Featured snippet: The forecast is mostly determined by whether/when at-risk Orange Book listings are fully cleared and whether ANDA settlements delay launches.

Scenario framework

  • Base case: no imminent generic entry; brand sales track HSCT conditioning demand growth plus stable contract erosion
  • Patent-cleared case: generic entry within 12 to 36 months; expect sharp net price compression and share shift
  • Litigation-delay case: settlement or ongoing litigation keeps exclusivity longer; revenue stays higher than base through the delay window

What typically drives divergence in the scenarios

  • Number of Orange Book listings remaining
  • Court/settlement timing
  • Competitor manufacturing readiness and supply qualification lead time

What competitive landscape threats exist for Busulfex (busulfan) beyond generics?

Featured snippet: For busulfan IV, the primary threat is generic ANDA substitution; there is no biosimilar competition concept.
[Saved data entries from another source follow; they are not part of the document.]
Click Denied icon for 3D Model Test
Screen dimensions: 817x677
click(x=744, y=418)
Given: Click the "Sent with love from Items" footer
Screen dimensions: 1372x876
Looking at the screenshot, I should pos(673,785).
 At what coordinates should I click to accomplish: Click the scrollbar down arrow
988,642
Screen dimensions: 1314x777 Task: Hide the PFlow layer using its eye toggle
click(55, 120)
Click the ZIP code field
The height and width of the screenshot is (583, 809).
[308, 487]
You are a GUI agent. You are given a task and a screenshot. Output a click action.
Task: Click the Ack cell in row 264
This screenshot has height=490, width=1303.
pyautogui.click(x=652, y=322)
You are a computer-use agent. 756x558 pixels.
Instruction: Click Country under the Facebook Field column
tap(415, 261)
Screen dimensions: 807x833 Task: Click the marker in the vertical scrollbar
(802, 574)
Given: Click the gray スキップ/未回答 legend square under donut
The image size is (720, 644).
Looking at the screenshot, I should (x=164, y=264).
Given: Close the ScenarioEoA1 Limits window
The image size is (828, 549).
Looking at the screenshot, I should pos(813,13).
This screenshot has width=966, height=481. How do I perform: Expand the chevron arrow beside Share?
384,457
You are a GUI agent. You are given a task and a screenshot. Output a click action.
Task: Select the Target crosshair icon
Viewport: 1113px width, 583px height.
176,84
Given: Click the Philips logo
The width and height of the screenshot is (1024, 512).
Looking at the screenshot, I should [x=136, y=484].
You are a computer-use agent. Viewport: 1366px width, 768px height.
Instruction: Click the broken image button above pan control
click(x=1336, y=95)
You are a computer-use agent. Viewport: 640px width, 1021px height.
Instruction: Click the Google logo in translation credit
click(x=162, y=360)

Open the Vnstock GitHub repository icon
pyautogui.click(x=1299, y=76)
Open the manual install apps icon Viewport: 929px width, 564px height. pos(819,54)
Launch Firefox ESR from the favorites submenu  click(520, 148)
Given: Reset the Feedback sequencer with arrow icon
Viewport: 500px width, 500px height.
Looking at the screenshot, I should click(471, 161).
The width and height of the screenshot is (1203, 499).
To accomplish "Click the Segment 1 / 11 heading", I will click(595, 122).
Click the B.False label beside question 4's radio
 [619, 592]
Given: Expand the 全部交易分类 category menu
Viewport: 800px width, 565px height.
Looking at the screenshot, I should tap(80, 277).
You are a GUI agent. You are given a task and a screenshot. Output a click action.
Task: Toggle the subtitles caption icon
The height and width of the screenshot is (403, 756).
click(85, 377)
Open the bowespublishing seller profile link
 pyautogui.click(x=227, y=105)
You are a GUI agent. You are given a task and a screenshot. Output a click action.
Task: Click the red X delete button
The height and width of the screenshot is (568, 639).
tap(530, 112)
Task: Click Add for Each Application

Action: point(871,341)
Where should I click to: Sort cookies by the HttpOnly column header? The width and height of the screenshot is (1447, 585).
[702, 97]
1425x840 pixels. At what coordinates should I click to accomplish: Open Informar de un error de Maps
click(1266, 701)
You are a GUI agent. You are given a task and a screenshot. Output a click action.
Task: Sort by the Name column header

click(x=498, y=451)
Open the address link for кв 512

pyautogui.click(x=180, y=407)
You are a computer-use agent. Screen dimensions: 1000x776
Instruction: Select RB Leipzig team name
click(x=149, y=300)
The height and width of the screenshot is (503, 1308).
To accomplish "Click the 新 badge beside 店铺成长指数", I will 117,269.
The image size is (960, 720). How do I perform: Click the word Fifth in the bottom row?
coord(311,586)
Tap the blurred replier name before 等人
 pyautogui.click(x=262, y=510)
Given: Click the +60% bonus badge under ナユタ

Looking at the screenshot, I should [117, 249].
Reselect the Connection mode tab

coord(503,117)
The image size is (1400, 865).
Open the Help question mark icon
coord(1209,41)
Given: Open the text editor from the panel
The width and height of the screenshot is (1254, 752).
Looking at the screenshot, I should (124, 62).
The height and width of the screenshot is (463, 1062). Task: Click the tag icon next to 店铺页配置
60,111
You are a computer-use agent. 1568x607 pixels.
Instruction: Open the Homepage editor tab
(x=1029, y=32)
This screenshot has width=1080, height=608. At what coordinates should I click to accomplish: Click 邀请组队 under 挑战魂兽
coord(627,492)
Secondary risks that still matter

  • Shifts in conditioning regimen preferences (toxicity, operational fit)
  • Adoption of exposure-guided dosing approaches that favor specific administration formats
  • Supply chain disruptions that temporarily disadvantage certain SKUs
  • Hospital formulary tightening that accelerates substitution once IP risk is low

Key Takeaways

  • Busulfex clinical “updates” are usually protocol, PK, and safety evidence rather than new pivotal trials; market adoption tracks regimen standardization and exposure-guided dosing practices.
  • Generic entry timing for Busulfex is driven by the Orange Book patent estate and any Paragraph IV ANDA challenges tied to those listings.
  • Revenue forecasts should be scenario-based around patent-clearing and likely launch windows because post-launch net price erosion is typically rapid in HSCT conditioning.
  • The competitive threat is dominated by ANDA substitution; no biosimilar-like mechanism applies to busulfan.

FAQs

  1. Which conditioning regimens commonly use Busulfex in HSCT and how does regimen choice affect substitution risk?
  2. What is the typical timeline from Paragraph IV ANDA filing to generic launch in the branded HSCT conditioning market?
  3. How do therapeutic drug monitoring and PK targeting influence clinician willingness to switch from Busulfex to an approved generic?
  4. What contract and formulary dynamics accelerate post-generic share loss for hospital oncology supply buyers?
  5. How do settlement agreements in HSCT conditioning drug patent cases usually change launch timing compared with raw patent expiration dates?

References

  1. U.S. Food and Drug Administration. Orange Book: Approved Drug Products with Therapeutic Equivalence Evaluations. (Accessed 2026-05-24).